“Well,” declared Joe Average Citizen as he stared at his TV and watching anomalously high snowfall rain down on much of the U.S., “I guess global warming is over!” This simple statement, uttered by at least two people within earshot of me in the past two weeks (and likely by countless others in the U.S.) represents several of the mistakes people commonly make regarding global climate change:
- It’s “global climate change,” not global warming – some places may get colder, others warmer, but overall weather patterns – climate – will change.
- Weather and climate are not the same thing
- Cyclic weather extremes (e.g. El Nino or La Nina) happen, but what matters are long-term average climate effects ACROSS the globe, and certainly not just in one or another narrow geographic region (e.g. a continent is too small).

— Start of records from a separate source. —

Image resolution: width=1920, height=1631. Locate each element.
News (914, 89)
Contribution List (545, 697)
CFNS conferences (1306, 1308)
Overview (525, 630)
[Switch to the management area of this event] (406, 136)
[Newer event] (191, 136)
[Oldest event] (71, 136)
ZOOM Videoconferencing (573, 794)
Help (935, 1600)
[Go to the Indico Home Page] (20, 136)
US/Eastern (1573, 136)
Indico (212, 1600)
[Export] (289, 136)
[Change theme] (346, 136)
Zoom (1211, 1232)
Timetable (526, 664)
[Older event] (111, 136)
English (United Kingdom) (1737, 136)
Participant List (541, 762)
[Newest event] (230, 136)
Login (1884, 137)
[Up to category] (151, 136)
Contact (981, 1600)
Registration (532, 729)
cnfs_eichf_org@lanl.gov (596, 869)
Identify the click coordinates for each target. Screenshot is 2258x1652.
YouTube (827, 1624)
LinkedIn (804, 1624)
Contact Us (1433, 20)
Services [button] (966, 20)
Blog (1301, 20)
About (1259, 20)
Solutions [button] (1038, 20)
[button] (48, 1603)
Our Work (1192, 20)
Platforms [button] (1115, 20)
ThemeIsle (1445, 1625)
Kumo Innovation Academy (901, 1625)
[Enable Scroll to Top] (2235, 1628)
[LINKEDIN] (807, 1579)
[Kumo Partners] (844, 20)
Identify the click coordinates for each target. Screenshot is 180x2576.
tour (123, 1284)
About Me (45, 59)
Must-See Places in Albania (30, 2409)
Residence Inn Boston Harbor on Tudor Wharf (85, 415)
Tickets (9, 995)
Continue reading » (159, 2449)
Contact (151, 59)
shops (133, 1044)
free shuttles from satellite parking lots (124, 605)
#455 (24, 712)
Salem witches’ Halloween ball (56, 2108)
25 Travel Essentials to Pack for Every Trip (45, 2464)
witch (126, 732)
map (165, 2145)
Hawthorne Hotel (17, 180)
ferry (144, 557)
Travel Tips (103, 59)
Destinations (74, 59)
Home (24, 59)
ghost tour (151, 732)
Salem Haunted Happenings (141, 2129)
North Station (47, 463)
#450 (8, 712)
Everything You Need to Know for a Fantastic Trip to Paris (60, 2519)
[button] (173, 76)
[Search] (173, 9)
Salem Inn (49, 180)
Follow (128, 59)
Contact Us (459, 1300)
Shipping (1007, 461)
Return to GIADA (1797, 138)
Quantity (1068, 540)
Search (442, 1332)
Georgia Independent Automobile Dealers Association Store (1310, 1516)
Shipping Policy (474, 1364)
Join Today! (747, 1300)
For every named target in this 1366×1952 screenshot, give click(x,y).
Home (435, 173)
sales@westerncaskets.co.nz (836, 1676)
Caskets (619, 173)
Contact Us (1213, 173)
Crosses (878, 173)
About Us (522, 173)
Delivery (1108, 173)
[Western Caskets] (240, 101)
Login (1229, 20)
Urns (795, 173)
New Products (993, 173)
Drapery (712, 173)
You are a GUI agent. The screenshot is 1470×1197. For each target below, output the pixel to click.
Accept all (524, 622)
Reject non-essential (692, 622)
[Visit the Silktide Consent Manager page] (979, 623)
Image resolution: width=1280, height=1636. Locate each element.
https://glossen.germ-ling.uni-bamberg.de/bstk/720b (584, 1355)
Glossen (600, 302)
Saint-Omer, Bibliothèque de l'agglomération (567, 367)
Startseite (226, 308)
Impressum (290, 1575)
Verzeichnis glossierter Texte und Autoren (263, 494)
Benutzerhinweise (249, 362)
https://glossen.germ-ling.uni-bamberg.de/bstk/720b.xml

Yes, the U.S. has been pummeled by snowfall this year. A few weeks ago, my father noted that Connecticut is 44 inches above its average snowfall number for Jan/Feb. The normal average is less than 10 inches. This is a 400% increase in snow fall.
So is climate change over? Alas, no. A quick search of Google for live climate data yields the NASA Global Surface Temperature Analysis [1]. You can enter in a month of data you want to chart and compare that data to long-term temperature averages. I chose to plot January temperature data for the globe and compare it on a map to average data from 1951-1980. The red spots indicate anomalously HIGH temperatures, the blue spots anomalously LOW temperatures. We see that the U.S. was in quite a cold snap in January, 2011. But Europe was in a hot snap. At their extremes, parts of the U.S. were 4 degrees Celcius below average, and parts of Europe were 4-7 degrees Celcius ABOVE normal. In part of Europe, people might argue the opposite: global climate change is accelerating (if one equates only heating with that change). I watched Swiss students boarding planes to the U.S. to go skiing in January. That’s not the usual trend for skiing this year; in fact, it’s usually quite the other way around.
What’s the message? Don’t mistake weather for climate. Don’t mistake change for warming. Don’t mistake one year’s harsh weather as a clear sign of all future years. Respect science, respect data, and be careful about making personal or political policy statements based on narrow-scope, cherry-picked, short-term data. It’s not the end (the “nend”) of global climate change.